TEXTE SOURCE »
☆ ☆ ☆ ☆ ☆
Il semble y avoir des questions qui ne sont pas du ressort de la science, que l’on dit existentielles, religieuses, éthiques, métaphysiques. Sur tous ces sujets pourtant une science a quelque chose à dire. Sur l’origine de l’univers et de l’homme, l’astronomie et la biologie ont des éléments de réponse ; sur l’âme et la pensée, qui préoccupent tant la métaphysique, les sciences du cerveau ont leur mot à dire ; y a-t-il enfin une seule question intime qui ne reçoive un éclairage de la médecine ? Sur tout sujet la science apporte donc des réponses. Le problème est de savoir si ses réponses sont complètes, si elles sont définitives et absolues, ou provisoires et approchées. Ses méthodes ont-elles réponse à tout ? Ses vérités sont-elles le modèle de toute vérité ?
La méthode expérimentale consiste à forcer la nature à répondre aux questions de la raison : la question étant une hypothèse à tester, la réponse tenant dans l’observation du dispositif expérimental. Si donc une question porte sur un objet qui ne peut être donné, directement ou par ses effets, dans aucune expérience, alors aucune réponse scientifique n’est concevable. En ce sens, les questions métaphysiques sur Dieu, l’âme et la liberté, objets de pensée qui par définition ne peuvent se rencontrer dans l’expérience, ne relèvent pas de la science. De même, si l’on définit la méthode scientifique par la mise en évidence des mécanismes et de la causalité (le comment), les problèmes relatifs à la finalité et au sens (le pourquoi) échappent à sa juridiction. Enfin les questions scientifiques se distinguent des cas de conscience : c’est une chose d’énoncer les lois de ce qui arrive, afin de le prévoir, c’en est une autre de découvrir les principes qu’il faut suivre pour bien agir.
☆ ☆ ☆ ☆ ☆
DONNÉES FOURNIES »
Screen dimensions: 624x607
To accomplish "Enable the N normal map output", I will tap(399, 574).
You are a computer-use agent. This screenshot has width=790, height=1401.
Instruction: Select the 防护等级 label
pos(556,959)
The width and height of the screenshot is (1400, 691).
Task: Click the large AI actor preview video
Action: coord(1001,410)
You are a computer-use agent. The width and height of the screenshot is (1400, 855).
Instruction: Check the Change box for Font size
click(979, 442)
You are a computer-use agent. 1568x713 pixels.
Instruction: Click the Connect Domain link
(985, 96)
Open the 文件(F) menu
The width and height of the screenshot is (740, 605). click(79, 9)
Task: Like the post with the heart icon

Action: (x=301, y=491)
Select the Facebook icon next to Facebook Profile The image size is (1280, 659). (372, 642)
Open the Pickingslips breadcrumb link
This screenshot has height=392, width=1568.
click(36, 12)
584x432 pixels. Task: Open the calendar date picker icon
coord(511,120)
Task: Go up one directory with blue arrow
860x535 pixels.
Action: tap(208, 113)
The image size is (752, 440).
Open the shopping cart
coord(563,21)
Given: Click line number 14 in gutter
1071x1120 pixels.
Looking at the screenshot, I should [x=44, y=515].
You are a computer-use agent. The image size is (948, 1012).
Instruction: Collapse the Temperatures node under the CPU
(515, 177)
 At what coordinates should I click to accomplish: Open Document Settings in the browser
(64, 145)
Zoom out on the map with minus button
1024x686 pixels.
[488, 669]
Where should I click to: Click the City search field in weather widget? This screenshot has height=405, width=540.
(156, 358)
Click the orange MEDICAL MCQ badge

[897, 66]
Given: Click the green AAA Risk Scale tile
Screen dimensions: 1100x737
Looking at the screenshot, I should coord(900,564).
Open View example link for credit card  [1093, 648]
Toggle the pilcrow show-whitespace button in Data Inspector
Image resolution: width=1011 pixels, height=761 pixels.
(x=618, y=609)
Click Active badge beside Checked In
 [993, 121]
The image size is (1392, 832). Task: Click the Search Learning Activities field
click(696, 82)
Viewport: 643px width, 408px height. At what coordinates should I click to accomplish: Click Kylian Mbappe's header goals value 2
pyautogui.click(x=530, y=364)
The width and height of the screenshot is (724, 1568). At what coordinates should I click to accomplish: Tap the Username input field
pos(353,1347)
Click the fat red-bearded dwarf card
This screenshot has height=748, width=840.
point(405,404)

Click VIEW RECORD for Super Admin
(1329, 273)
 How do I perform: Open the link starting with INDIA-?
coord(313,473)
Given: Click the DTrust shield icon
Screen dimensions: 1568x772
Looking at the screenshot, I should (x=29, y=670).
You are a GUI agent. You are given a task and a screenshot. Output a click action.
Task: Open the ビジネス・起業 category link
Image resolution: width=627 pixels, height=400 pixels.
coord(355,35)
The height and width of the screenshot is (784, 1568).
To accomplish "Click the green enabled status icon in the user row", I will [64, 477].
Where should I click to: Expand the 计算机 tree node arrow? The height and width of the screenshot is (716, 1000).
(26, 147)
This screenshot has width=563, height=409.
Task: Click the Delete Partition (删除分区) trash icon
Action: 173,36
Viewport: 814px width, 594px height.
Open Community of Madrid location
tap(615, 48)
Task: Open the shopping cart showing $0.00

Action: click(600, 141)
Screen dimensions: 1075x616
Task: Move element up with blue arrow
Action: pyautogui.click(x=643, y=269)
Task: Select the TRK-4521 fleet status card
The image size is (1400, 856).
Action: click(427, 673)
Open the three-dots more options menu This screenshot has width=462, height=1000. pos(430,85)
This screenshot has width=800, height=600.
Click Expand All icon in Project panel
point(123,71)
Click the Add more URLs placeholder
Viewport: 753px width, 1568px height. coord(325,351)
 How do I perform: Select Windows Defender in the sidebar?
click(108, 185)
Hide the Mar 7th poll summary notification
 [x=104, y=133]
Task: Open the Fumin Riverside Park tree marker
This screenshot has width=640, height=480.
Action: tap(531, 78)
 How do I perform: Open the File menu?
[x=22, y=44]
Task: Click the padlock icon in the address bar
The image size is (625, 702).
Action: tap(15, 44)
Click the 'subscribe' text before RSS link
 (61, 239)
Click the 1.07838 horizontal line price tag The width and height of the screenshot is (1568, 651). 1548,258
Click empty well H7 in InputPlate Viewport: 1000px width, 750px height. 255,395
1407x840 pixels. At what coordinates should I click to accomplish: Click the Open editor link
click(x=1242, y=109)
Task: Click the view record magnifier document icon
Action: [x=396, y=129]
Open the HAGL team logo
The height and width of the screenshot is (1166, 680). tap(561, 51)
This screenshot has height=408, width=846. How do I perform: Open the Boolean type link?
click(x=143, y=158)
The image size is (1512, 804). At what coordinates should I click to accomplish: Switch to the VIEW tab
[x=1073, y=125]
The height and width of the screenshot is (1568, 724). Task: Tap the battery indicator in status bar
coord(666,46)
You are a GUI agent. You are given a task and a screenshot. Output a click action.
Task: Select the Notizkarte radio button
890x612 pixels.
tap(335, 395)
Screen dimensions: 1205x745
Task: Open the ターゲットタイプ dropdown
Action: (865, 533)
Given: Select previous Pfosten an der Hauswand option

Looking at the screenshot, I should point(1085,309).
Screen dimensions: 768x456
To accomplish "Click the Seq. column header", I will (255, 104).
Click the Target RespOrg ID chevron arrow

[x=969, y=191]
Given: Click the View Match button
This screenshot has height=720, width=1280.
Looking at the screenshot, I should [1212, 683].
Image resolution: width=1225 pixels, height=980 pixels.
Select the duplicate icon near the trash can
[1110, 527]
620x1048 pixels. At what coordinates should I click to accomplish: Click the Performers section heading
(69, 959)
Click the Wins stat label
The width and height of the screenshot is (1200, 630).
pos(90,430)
☆ ☆ ☆ ☆ ☆
Recopiez à l'identique le passage du texte sur les limites de la science qui débute aux mots « Il semble y » et prend fin après « toute vérité ? ».

Il semble y avoir des questions qui ne sont pas du ressort de la science, que l’on dit existentielles, religieuses, éthiques, métaphysiques. Sur tous ces sujets pourtant une science a quelque chose à dire. Sur l’origine de l’univers et de l’homme, l’astronomie et la biologie ont des éléments de réponse ; sur l’âme et la pensée, qui préoccupent tant la métaphysique, les sciences du cerveau ont leur mot à dire ; y a-t-il enfin une seule question intime qui ne reçoive un éclairage de la médecine ? Sur tout sujet la science apporte donc des réponses. Le problème est de savoir si ses réponses sont complètes, si elles sont définitives et absolues, ou provisoires et approchées. Ses méthodes ont-elles réponse à tout ? Ses vérités sont-elles le modèle de toute vérité ?